Rugae Size Comparison and the Influencing Factors
Regarding the size of the rugae assessed by digital models, some variations were observed in the present study. The length of the rugae was determined, and it was observed that sinuous, composition, and angle of the shapes of rugae were bigger, while the point shape was the smaller (Figure 4). Similar results were obtained by Venegas et al. 40. They used calcorrugoscopy in plaster models with Trobo's classification in a sample of 120 adult patients from the University of Talca and evaluated the shape and the biometric characteristic of palatal rugae assessing their prevalence. The comparison of the sizes of the rugae (first, second, and third) showed a significant difference between the values. The first ruga was bigger than the others, and the second and third rugae were of similar sizes.

When the size of the rugae was assessed considering the patient’s gender (Figure 4), it was observed that these structures were bigger in males (P = 0.009); however, their magnitude was different when compared among the first three anterior rugae. This finding is contrary to what has been reported in other studies reporting no statistical difference.6,15,40

Upon comparing the sides (right vs. left) and the size of the rugae (Figure 4), it no statistical difference was observed, as described in the study conducted by Kapali et al. 15

The variables that showed variation with respect to the size were the shape and number of the rugae. Therefore, in the present study an interaction between these two variables and the dependence on the size was performed (Figure 5). The shape of each ruga was separated according to the ruga number (R1, R2, and R3). In the general context, the first ruga was the biggest. When the shapes of the rugae were assessed separately, they showed variations in the size, depending on whether they were in R1, R2, or R3. It was concluded that each shape of ruga was greater in a particular ruga (R1, R2, and R3).

Greater size variation was found in the curve, straight, and point shape. The curve rugae had an average diameter of 10 mm in R1, and averages of 4.4 and 5.3 mm, respectively, in R2 and R3. On the other hand, the straight ruga exhibited similar size in the first two rugae (8.1 and 7.2 mm) and was smaller in the third ruga, with an average size of 4.8 mm. The point shape rugae exhibited significant variation in size in the first two rugae, despite the similar average of 3.2 and 3.4 mm, respectively. Further studies are required to determine the size of the rugae with respect to their shape.
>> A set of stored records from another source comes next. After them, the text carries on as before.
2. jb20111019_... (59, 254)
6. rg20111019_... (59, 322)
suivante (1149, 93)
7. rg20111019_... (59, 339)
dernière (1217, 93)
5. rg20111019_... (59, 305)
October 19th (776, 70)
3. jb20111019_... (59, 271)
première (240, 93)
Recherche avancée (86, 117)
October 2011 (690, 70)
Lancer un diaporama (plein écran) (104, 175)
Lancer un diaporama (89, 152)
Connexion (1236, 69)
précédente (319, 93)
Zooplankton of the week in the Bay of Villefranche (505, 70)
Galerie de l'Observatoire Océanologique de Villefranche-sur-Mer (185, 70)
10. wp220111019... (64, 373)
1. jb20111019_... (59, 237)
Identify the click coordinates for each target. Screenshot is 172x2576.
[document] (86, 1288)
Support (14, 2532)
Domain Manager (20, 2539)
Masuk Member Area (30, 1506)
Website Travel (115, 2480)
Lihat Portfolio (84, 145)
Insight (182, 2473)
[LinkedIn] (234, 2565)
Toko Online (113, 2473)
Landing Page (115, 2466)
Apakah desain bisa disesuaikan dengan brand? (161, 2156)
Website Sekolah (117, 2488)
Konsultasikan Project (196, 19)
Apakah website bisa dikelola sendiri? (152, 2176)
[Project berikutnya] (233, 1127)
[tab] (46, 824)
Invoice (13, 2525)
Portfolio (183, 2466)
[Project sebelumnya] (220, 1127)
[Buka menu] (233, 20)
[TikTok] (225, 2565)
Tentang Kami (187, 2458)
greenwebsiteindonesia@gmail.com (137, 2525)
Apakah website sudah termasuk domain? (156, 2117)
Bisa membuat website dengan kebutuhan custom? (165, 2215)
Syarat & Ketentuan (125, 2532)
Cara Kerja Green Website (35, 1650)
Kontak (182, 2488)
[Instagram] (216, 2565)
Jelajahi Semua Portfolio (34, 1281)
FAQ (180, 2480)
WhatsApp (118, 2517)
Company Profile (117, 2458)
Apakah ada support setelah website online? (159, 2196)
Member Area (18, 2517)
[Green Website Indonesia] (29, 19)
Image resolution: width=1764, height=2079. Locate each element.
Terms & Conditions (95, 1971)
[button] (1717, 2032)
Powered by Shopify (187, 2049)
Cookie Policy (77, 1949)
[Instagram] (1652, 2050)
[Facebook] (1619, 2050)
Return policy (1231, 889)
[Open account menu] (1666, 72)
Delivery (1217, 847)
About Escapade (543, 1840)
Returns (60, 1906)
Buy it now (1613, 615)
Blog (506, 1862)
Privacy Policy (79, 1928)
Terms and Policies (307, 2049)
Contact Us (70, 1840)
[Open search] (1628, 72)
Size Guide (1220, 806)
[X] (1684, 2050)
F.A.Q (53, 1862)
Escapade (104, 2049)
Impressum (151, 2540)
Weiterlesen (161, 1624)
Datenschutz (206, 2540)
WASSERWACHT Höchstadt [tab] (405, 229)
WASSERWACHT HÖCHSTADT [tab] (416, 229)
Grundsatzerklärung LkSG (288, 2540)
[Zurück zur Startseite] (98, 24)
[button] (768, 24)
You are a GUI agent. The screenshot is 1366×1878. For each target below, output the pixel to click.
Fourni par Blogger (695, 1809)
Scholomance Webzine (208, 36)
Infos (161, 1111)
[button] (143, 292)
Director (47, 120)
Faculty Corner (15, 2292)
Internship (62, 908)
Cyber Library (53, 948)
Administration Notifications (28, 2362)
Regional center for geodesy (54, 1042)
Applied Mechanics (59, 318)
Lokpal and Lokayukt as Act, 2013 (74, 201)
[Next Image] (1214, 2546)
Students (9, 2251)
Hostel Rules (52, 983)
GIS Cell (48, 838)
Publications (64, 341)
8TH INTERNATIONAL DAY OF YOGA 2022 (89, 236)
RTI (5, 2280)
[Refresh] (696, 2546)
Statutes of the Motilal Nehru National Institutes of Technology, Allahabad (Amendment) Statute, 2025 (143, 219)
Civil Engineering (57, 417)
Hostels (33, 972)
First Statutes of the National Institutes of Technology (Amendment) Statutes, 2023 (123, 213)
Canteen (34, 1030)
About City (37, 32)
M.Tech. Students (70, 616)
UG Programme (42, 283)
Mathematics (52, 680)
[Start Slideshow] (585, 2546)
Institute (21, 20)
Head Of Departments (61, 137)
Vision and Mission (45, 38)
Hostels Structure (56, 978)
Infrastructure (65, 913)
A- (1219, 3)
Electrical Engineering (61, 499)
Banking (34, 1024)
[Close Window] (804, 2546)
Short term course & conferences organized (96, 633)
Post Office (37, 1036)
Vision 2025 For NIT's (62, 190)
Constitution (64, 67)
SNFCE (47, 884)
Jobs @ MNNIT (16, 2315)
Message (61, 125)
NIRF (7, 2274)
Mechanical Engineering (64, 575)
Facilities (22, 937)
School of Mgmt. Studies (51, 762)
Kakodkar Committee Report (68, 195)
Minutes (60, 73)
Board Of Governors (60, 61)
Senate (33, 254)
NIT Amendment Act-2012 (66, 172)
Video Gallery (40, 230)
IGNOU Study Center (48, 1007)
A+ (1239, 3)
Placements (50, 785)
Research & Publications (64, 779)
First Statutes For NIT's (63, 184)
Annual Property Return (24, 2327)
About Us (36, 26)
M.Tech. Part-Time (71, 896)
Palatal rugae were considered as stable references in orthodontics. However, to be used as such, it is necessary to acquire greater knowledge of their shape, size and length, assessing them to verify whether they remain stable during the treatment.2,3,11,16,20,21,24 There was a limitation when the sizes of the rugae were compared using data from the literature, as most of the studies have assessed the dimensions of the rugae using the classification proposed by Thomas and Kotze.48 This classification separates the rugae into primary ruga (≥ 5 mm), secondary ruga (3–5 mm), and fragmented ruga (2–3 mm), without specifying the average of the total size of the rugae.

Several factors such as shape, position, gender, and classification are considered when palatal rugae are studied. They exhibit variations in shape and their measures may be smaller than 2 mm or greater than 10 mm, and they may be influenced by gender, number of the ruga, and the classification used. The difficulty in comparing the studies is a result of the numerous existing classifications and the lack of standardization.


The findings of this preliminary study indicate that the three palatal rugae assessed did not exhibit a size pattern with respect to shape and number. It is necessary to assess each patient individually, in order to identify the variation with respect to the form and size of a particular palatal ruga. Future studies, with larger sample size, should be carried out to allow more conclusive results.